Health care authority prior authorization programs must provide for
responses within twenty-four hours and at least a seventy-two hour
emergency supply of the requested drug or biological product.
(d) If, within a therapeutic class, there is an equally effective
therapeutic alternative over-the-counter drug available, a state
purchased health care program may designate the over-the-counter drug
as the preferred drug.
(e) A state purchased health care program may impose limited
restrictions on endorsing practitioners' authority to prescribe
pharmaceuticals to be dispensed as written for a purpose outside the
scope of their approved labels only under the following circumstances:
(i) There is a less expensive, equally effective on-label product
available to treat the condition;
(ii) The drug use review board established under WAC 388-530-4000
reviews and provides recommendations as to the appropriateness of the
limitation; and
(iii) Notwithstanding the limitation set forth in (e)(ii) of this
subsection (2), the endorsing practitioner shall have an opportunity to
request as medically necessary, that the drug or biological product be
prescribed for a covered off-label purpose.

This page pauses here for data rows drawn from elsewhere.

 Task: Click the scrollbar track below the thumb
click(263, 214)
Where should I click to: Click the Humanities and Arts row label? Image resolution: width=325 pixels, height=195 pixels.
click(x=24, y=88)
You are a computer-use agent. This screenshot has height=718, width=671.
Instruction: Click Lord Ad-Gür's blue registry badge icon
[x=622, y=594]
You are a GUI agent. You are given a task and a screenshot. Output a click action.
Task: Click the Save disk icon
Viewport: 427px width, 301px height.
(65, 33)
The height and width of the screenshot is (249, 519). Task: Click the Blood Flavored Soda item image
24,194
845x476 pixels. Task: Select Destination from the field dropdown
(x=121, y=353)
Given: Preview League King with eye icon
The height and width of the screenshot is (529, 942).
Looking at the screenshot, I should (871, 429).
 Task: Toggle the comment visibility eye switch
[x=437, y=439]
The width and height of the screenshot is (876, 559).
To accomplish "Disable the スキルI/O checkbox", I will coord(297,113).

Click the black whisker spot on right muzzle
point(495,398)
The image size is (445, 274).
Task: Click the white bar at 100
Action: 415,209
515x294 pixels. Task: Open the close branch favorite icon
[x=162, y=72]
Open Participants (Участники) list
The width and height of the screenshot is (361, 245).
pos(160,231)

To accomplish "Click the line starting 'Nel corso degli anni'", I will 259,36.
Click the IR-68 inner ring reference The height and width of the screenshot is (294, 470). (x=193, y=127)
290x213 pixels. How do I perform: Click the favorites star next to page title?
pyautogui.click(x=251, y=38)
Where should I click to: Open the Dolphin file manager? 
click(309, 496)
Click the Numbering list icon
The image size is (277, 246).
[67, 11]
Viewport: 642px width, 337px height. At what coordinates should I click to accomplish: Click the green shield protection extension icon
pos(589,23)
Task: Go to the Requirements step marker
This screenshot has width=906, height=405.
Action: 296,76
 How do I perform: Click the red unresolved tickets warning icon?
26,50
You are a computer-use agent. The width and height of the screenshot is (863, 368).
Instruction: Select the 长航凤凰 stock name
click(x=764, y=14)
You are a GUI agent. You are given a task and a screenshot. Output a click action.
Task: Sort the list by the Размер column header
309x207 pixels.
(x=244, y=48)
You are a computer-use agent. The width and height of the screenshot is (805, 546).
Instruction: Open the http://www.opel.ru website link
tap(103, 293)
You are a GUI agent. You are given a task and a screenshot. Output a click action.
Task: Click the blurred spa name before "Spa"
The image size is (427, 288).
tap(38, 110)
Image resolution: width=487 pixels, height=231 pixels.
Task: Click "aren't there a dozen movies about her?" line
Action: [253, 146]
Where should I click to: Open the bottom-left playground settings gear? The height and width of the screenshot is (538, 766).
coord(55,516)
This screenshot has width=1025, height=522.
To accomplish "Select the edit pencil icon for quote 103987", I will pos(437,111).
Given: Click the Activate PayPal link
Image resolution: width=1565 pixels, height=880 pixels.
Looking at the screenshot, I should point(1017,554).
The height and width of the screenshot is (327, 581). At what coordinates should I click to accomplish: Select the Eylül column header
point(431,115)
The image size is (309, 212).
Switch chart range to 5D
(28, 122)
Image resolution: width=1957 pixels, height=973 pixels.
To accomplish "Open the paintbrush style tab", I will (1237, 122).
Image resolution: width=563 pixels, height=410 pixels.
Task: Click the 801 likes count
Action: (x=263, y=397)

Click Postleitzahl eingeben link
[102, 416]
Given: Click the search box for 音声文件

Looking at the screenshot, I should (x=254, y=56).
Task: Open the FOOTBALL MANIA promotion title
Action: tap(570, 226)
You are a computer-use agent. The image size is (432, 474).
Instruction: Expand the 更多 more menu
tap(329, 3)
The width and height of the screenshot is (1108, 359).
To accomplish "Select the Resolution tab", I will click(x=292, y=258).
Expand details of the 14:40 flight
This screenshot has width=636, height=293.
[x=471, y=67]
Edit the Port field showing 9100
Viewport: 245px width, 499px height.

(f) The provisions of this subsection related to the definition of
medically necessary, prior authorization procedures and patient appeal
rights shall be implemented in a manner consistent with applicable
federal and state law.
(3) Notwithstanding the limitations in subsection (2) of this
section, for refills for an antipsychotic, antidepressant,
antiepileptic, chemotherapy, antiretroviral, or immunosuppressive drug,
or for the refill of an immunomodulator antiviral treatment for
hepatitis C for which an established, fixed duration of therapy is
prescribed for at least twenty-four weeks by no more than forty-eight
weeks, the pharmacist shall dispense the prescribed nonpreferred drug
or biological product.
(4) If the federal food and drug administration makes available a
current list of biosimilar products determined by the federal food and
drug administration to be interchangeable with specific biological
products, the state board of pharmacy shall maintain on its web site a
link to the list.
NEW SECTION. Sec. 4 A new section is added to chapter 69.41 RCW
to read as follows:
If a pharmacist fills a prescription not covered under a state
purchased health care program, the following apply:
(1) If a pharmacist dispenses an interchangeable biosimilar product
that is not the biological product prescribed, the pharmacist shall
notify the patient or the patient's representative and the prescribing
practitioner. The notification to the prescribing practitioner must:
(a) Be transmitted in writing or electronically;
(b) Identify the brand name or, if there is not a brand name, the
nonproprietary name, strength, and manufacturer or distributor of the
interchangeable biosimilar product dispensed to the patient; and
(c) Be transmitted to the prescribing practitioner not later than
the third day after the date the interchangeable biosimilar product is
dispensed.
(2) A pharmacist who selects an interchangeable biosimilar product
to be dispensed under this section assumes the same responsibility for
selecting the interchangeable biosimilar product as the pharmacist does
in filling a prescription for the interchangeable biosimilar product
when prescribed by name. The prescribing practitioner is not liable
for a pharmacist's act or omission in selecting, preparing, or
dispensing an interchangeable biosimilar product under this section.